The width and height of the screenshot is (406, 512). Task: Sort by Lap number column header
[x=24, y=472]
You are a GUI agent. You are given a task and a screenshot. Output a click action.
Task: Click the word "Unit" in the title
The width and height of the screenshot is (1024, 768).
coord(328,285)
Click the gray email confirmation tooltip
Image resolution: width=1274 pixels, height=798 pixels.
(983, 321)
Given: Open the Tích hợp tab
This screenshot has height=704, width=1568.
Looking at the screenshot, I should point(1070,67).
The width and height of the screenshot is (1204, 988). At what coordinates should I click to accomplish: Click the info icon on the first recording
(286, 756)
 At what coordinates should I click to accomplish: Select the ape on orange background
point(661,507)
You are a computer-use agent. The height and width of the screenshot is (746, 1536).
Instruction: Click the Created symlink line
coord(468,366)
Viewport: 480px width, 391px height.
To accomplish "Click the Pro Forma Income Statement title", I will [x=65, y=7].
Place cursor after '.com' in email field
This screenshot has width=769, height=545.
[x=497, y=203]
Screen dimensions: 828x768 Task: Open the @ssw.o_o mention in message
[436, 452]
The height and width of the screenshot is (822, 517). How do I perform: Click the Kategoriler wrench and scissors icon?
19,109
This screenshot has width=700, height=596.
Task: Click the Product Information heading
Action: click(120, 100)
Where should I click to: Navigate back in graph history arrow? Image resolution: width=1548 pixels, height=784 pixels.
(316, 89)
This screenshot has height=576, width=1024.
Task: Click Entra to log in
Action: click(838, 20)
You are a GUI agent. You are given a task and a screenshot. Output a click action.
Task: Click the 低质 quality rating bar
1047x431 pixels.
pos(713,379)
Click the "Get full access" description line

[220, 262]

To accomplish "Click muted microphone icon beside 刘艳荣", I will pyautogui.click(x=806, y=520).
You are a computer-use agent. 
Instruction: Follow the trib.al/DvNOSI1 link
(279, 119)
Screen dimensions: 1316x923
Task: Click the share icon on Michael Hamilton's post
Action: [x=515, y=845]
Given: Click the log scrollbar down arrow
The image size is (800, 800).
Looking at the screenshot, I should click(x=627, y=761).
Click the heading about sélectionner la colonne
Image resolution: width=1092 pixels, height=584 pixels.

EXERCISE =
Return each line exactly, beginning at the start of the material above and ending at the line that includes "Click the gray email confirmation tooltip", with both of those kept.

ANSWER BELOW =
The width and height of the screenshot is (406, 512). Task: Sort by Lap number column header
[x=24, y=472]
You are a GUI agent. You are given a task and a screenshot. Output a click action.
Task: Click the word "Unit" in the title
The width and height of the screenshot is (1024, 768).
coord(328,285)
Click the gray email confirmation tooltip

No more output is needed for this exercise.